Guilmant started as a banner carrier and later progressed to playing the bugle. “I had no idea what I was doing — thank God reading music was not a requirement.” The songs were made up of beats.
“A lot of us would be at our desks in school banging like we were making beats,” he recalled. “We used to get garbage cans, cardboard boxes, etcetera. Those same beats are still stuck in our heads, even the folks who marched in the Elks.”
They performed at local and rural events, but the Minneapolis Aquatennial was their favorite event. “We were always in the back, thinking it was racially motivated. Turns out,” he comically stated, “if we were in front, that would have been the end of the show,” because people waited for the group and followed them along the streets to the end of the parade.
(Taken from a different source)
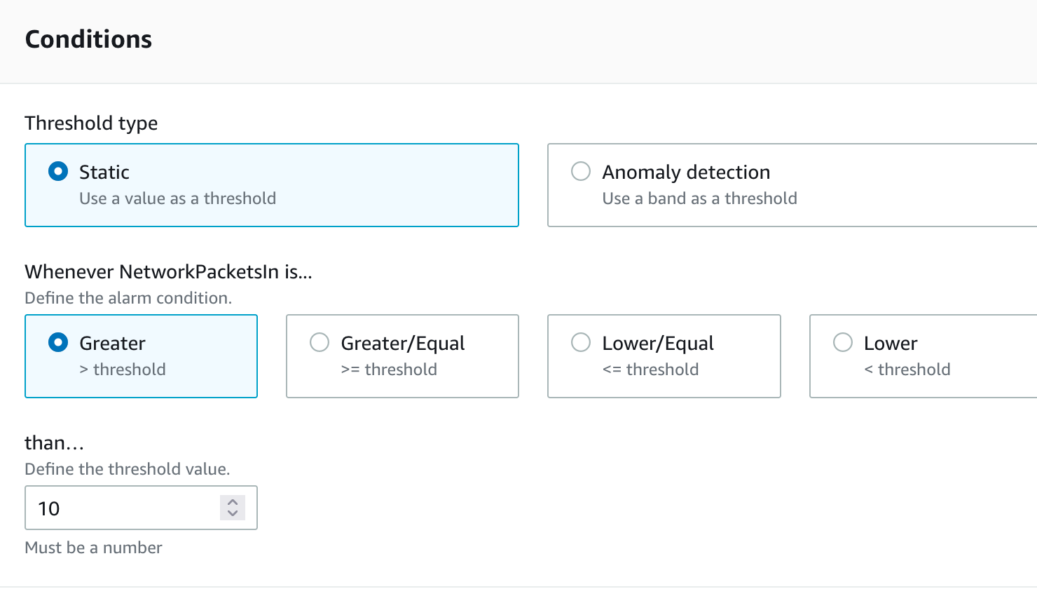Image resolution: width=1037 pixels, height=589 pixels.
Task: Pick the Lower/Equal radio button
Action: [581, 343]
He remembered many times during road trips, after performing in rural areas, motorcycle gangs would follow the group out of town screaming, “Can’t you go any faster?” at the school bus. “I guess [they wanted] to make sure we were leaving town.”
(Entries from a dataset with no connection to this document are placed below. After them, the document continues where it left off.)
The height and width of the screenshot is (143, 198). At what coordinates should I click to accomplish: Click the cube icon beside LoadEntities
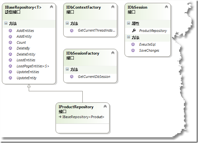pyautogui.click(x=10, y=60)
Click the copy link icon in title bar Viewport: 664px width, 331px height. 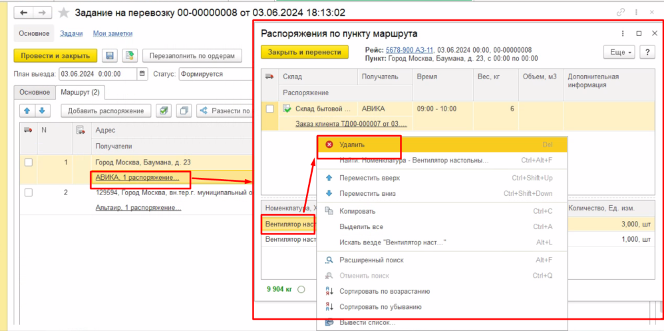621,13
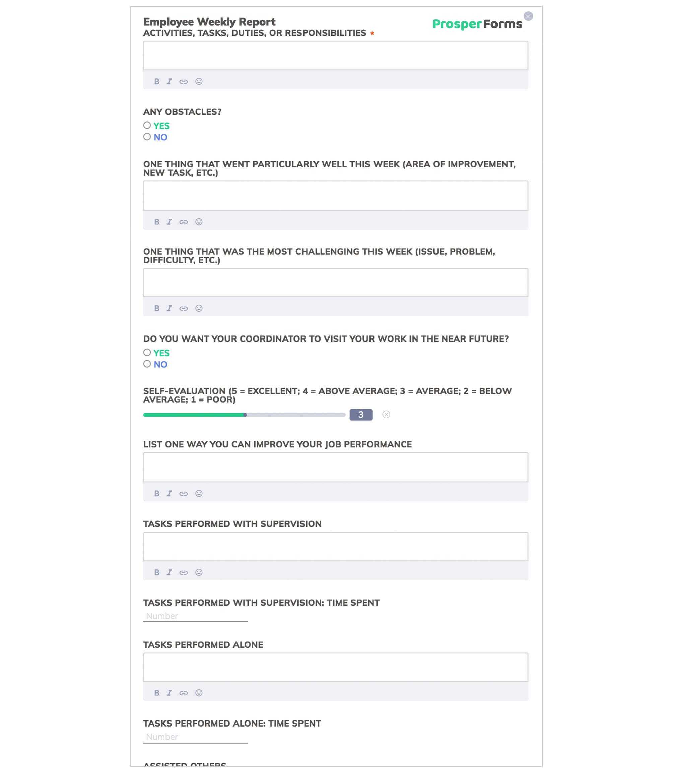This screenshot has width=673, height=770.
Task: Click the Emoji icon in first toolbar
Action: click(199, 81)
In 1967, there were riots. “Police came on horses to disperse the crowd in downtown Minneapolis, not too far from the courthouse.”
From that moment on the Sabathanites would no longer perform in the Aquatennial. They continued to boycott the event for 40 years until 2010, when Mayor R.T. Rybak asked them to come back and honored them by proclaiming the Aquatennial event as “Sabathanites Day.”
These experiences taught Guilmant and other Sabathanites the meaning of teamwork and unity. “We had to stick together. [And] nobody disrespected the women [in the group],” who also marched in parades.
He still performs with the group, playing the bass drum at neighborhood events for Sabathani, carnivals at Martin Luther King Park, and South Side Day. “People don’t know the hard work that really goes into it,” said Guilmant. “You’re marching with heavy drums for miles information. That takes strength.”
The sounds of drums and marching are what he calls a “historical sound” that he would like to share [with] the new generation, but he finds that a bit of a challenge. “People [in the group] are getting a little nervous now. We try to keep it going, but once we are done, that’s it. The age catches up to you. There are about 11 of us now.”
Guilmant reports that nowadays they will just get together to have a jam session, hoping the legendary marching will bring a revitalization to a new generation. He feels it will teach discipline and responsibility.
“We could possibly give them homework help with extra-curricular activities. It would help get them off the streets.”
Other notables who marched in the Sabathanites were Gary D. Hines, music director and producer of Grammy Award-winning “Sounds of Blackness,” and Judith Hence, editor-in-chief for the MSR.